» **Exercises**:
**a.** Can you duplicate the drug metabolism passage word for word, the stretch from "The central problem" through "let it leave."?
**b.** Could you write the next part of the drug metabolism passage, picking up right after its final sentence?

» **Page extract**:

────

A drug is a stranger the body wants to evict
Your body did not evolve a welcome mat for the molecules a chemist designs. To the liver, a drug is just another foreign compound — a xenobiotic — to be tagged, taken apart, and shown the door. The machinery that does this is called drug metabolism, and understanding it is one of the most practical skills in medicinal chemistry. If you do not control metabolism, metabolism controls your drug.
The central problem is a contradiction. To cross membranes and reach a target, a drug usually needs to be fairly fatty — high lipophilicity, a comfortable logP. But the body excretes molecules mainly through the kidney into urine, and urine is water. A greasy molecule that the kidney filters out is simply reabsorbed back across the tubule wall. So the body's solution is elegant: chemically rework the drug to make it more water-soluble, then let it leave.

────

» **The data**:
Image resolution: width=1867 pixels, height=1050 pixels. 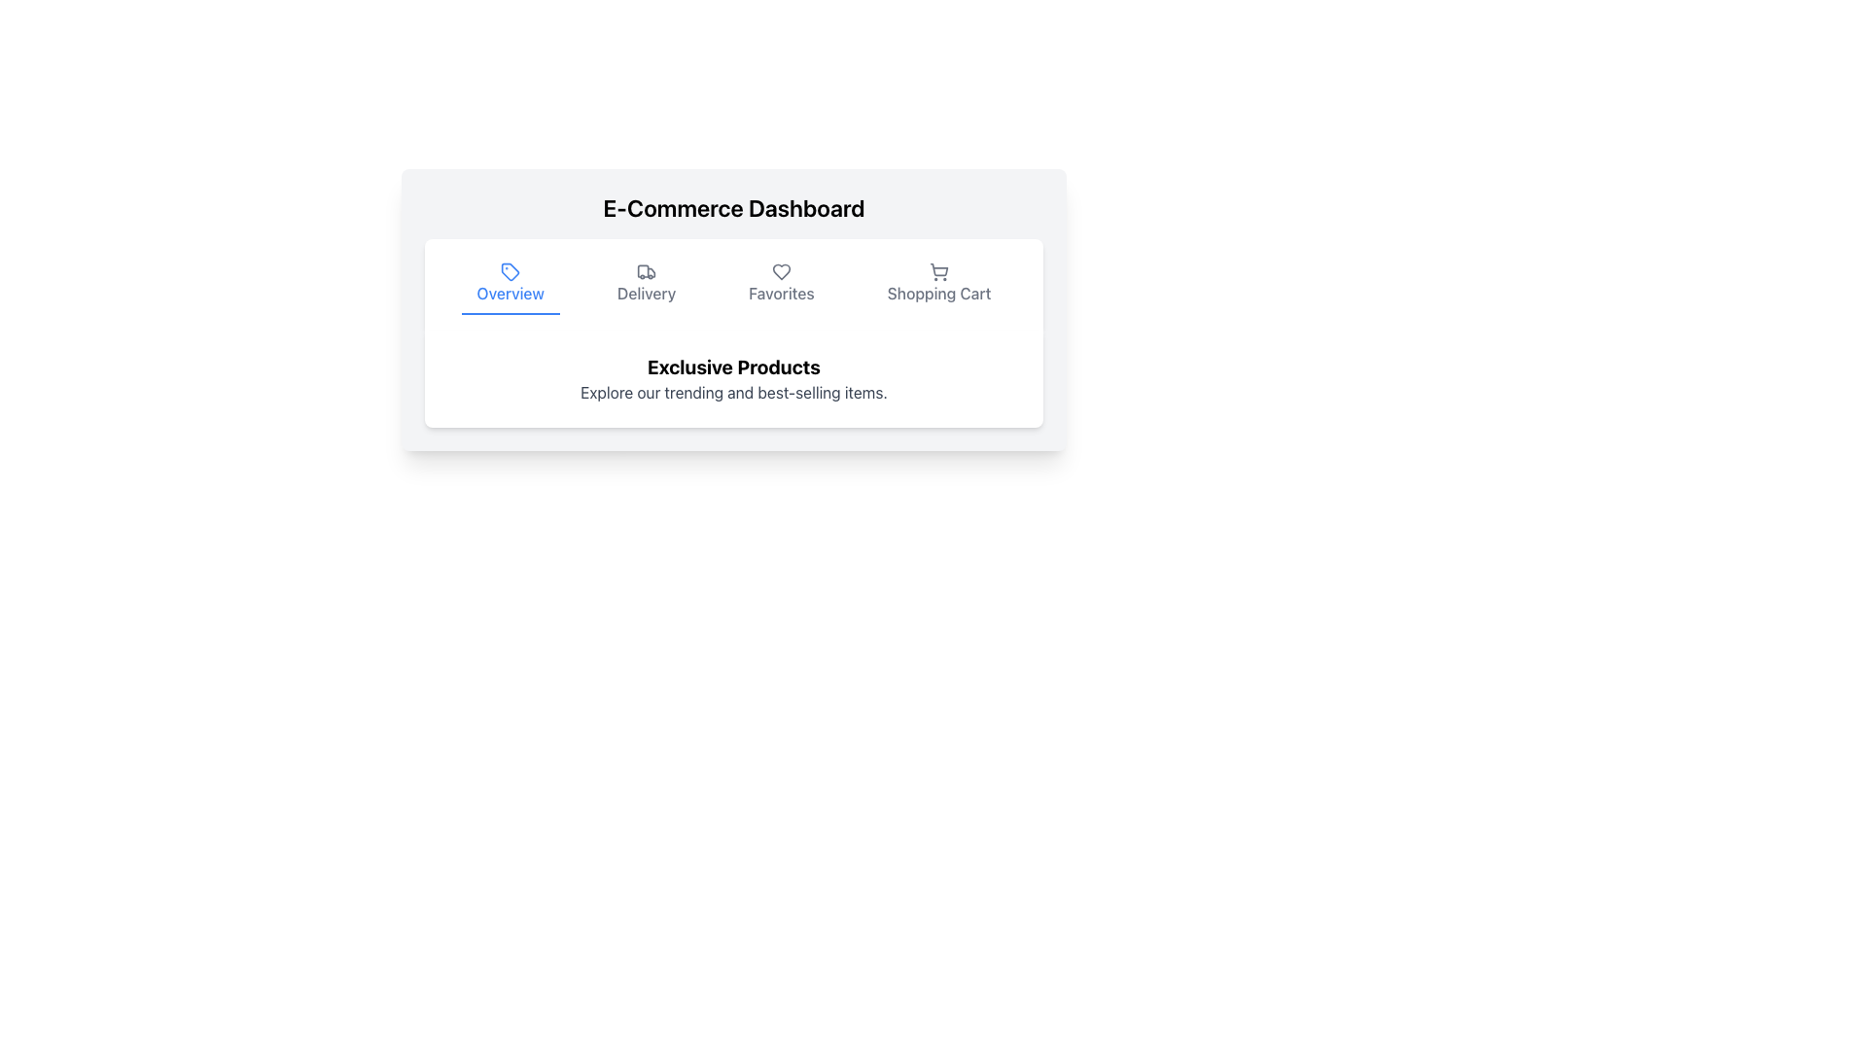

────

» **Answers to the problems**:
**a.**
The central problem is a contradiction. To cross membranes and reach a target, a drug usually needs to be fairly fatty — high lipophilicity, a comfortable logP. But the body excretes molecules mainly through the kidney into urine, and urine is water. A greasy molecule that the kidney filters out is simply reabsorbed back across the tubule wall. So the body's solution is elegant: chemically rework the drug to make it more water-soluble, then let it leave.

**b.**
Two phases, one goal
Metabolism is traditionally split into two acts. Phase I (phase I metabolism) does *functionalisation*: it adds or unmasks a reactive handle — most often by sticking an oxygen onto the molecule. Phase II (phase II metabolism) does *conjugation*: it bolts a big, water-loving group onto that handle, like attaching a heavy, soluble anchor that the kidney can grab. The pattern is *first make a handle, then hang a soluble weight on it*.
Not every drug goes through both. Some are excreted unchanged. Some skip straight to phase II if they already carry a usable handle, like a hydroxyl. But the mental model holds: the body is patiently building water-solubility, one chemical step at a time. How fast it builds it is the drug's metabolic stability — a property you will fight to protect for the rest of this track.